** Opening Material shown block **

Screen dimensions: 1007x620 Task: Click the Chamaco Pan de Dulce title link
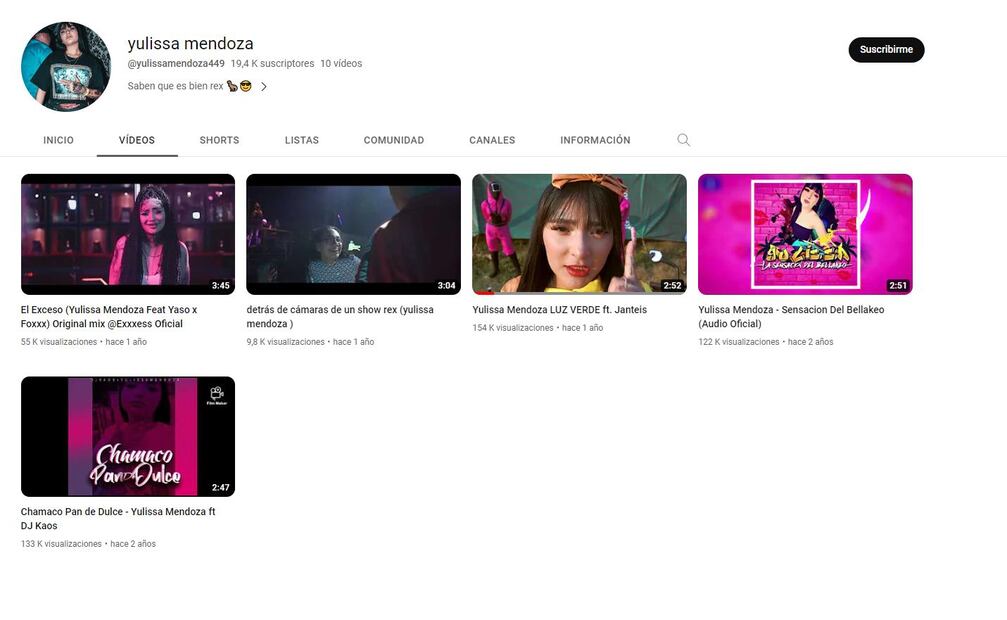(117, 518)
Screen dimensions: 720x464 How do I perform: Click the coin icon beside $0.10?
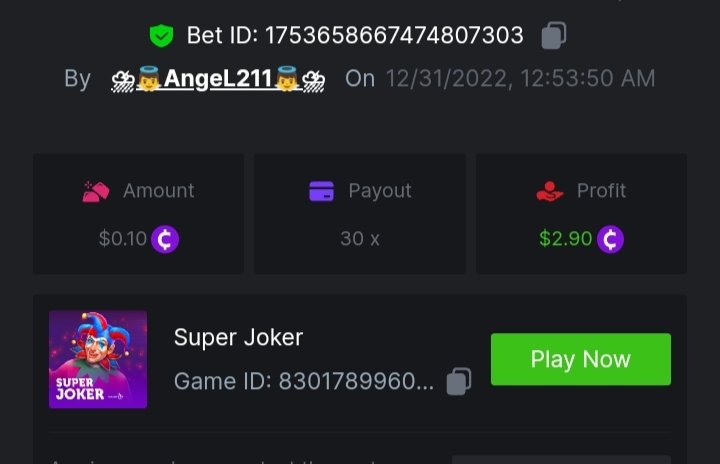pyautogui.click(x=165, y=239)
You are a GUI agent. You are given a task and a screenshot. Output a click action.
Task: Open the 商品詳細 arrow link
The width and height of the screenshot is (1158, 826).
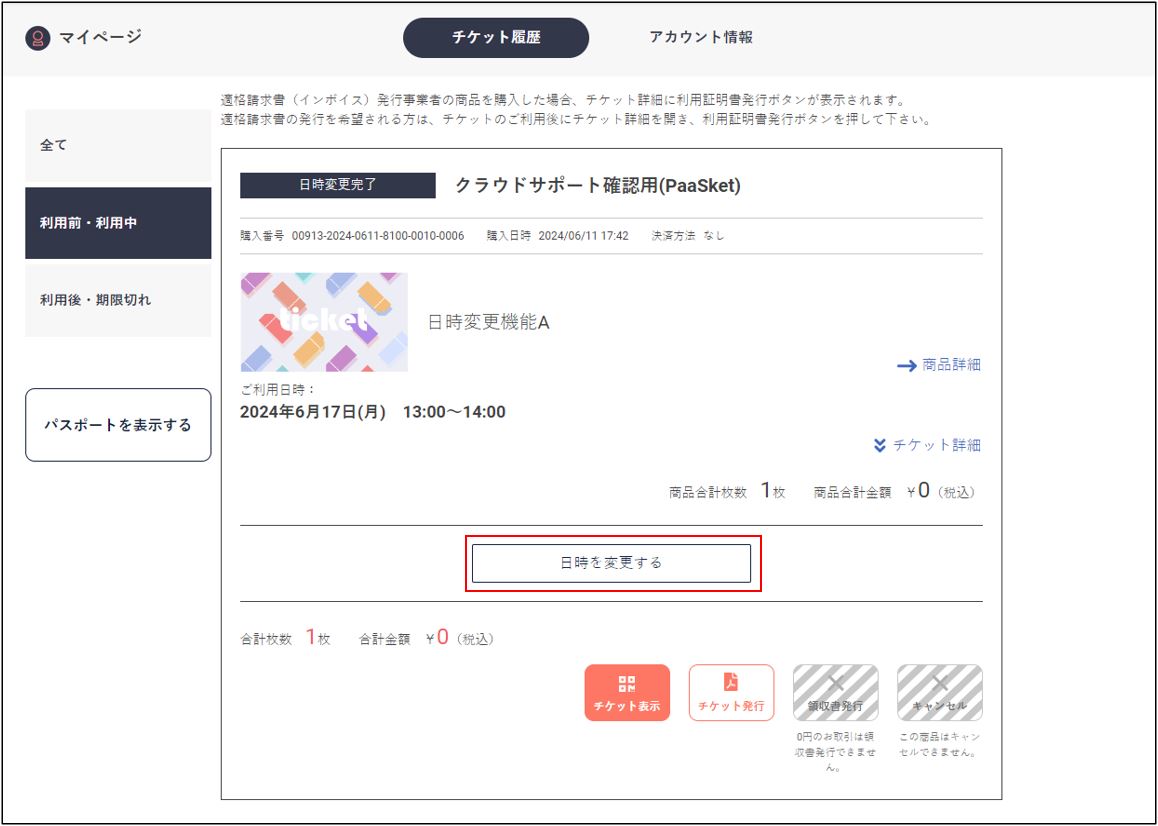939,365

** Closing Material shown block **

*Assignment*
Copy the data above line for line, skipping every picture.

*Reply to the exercise*
Screen dimensions: 1007x620 Task: Click the Chamaco Pan de Dulce title link
(117, 518)
Screen dimensions: 720x464 How do I perform: Click the coin icon beside $0.10?
pyautogui.click(x=165, y=239)
You are a GUI agent. You are given a task and a screenshot. Output a click action.
Task: Open the 商品詳細 arrow link
The width and height of the screenshot is (1158, 826).
939,365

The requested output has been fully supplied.